High-throughput screening, synthesis and characterisation of active materials for flow batteries (PREDICTOR)
At a glance
- Project leader : Prof. Dr. Jürgen Schumacher
- Deputy of project leader : Dr. Roman Pascal Schärer
- Project budget : CHF 584'791
- Project status : ongoing
- Funding partner : EU and other international programmes (Horizon Europe / Marie Skldowska-Curie Actions Doctoral Networks / Projekt Nr. 101168943)

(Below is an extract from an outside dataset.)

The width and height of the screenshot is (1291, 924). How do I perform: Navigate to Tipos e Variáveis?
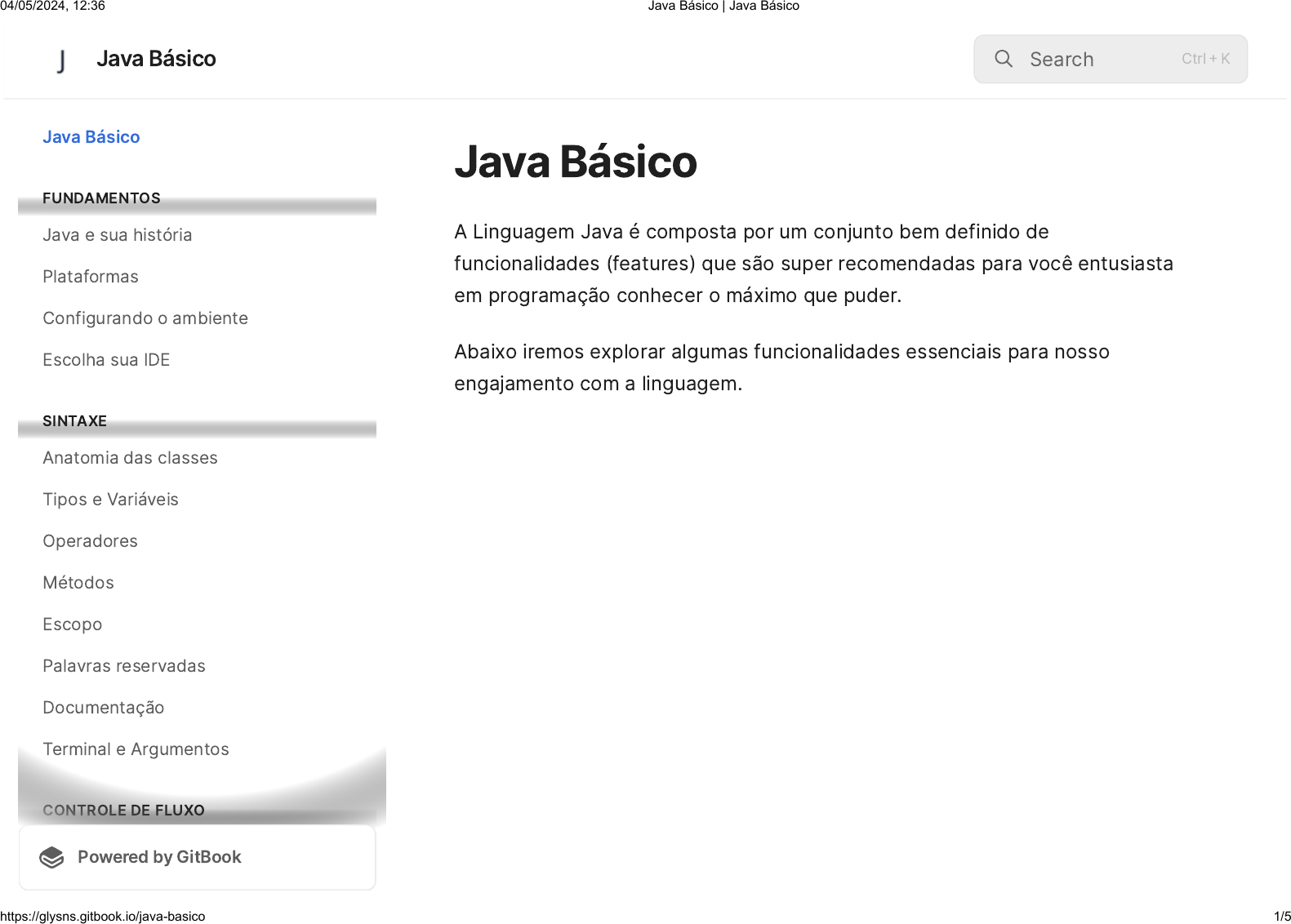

- Project partner : Fraunhofer-Gesellschaft zur Förderung der angewandten Forschung e.V. / Fraunhofer-Institut für Chemische Technologie ICT, Technical University of Denmark / Dept. of Energy Conversion and Storage, Software for Chemistry & Materials B.V. (SCM), Aalto University, Centre national de la recherche scientifique CNRS / Laboratoire de Réactivité et Chimie des Solides (LRCS), Karlsruher Institut für Technologie KIT / Institut für Mechanische Verfahrenstechnik und Mechanik, University of Cambridge / Chemical Engineering and Biotechnology, Enerox GmbH, Accelerated Materials Ltd., hte GmbH, Universität Bayreuth / Electrochemical Process Engineering, Harvard University / Electrochemical engineering for energy and the environment, Universität der Bundeswehr München / Institute of Physics, University of New South Wales / Mechanical and Manufacturing Engineering, BatteryNL Dutch Battery Materials / Shell, Golin Wissenschaftsmanagement, RWTH Aachen University / Institute of Technical Thermodynamics, University of Amsterdam / Van 't Hoff Institute for Molecular Sciences , Leiden University / Institute of Chemistry, Energy and Sustainability, Ghent University / Center for Molecular Modeling
- Contact person : Jürgen Schumacher
Description
PREDICTOR is a research and doctoral training project funded by the European Union’s Marie-Sklodowska-Curie programme. PREDICTOR aims to develop a fast, high-throughput method for material development for electrochemical energy storage. This includes modeling and simulation software for the computational screening of organic chemicals based on their potential performance in energy storage systems. Automated systems for chemical synthesis, electrolyte production and characterization will be used to produce the chemicals identified in the screening and test their suitability for energy storage. The process parameters are improved with the help of an optimization process based on artificial intelligence. New standards are also being developed for the management, storage and automated processing of the resulting data. In order to validate the newly developed materials, three redox flow battery cells are being built as part of the project.
The PREDICTOR project brings together a total of over 20 project partners, who will supervise 15 doctoral students. The ZHAW will supervise two of these doctoral students and support the project with its expertise in the modeling and simulation of redox flow batteries.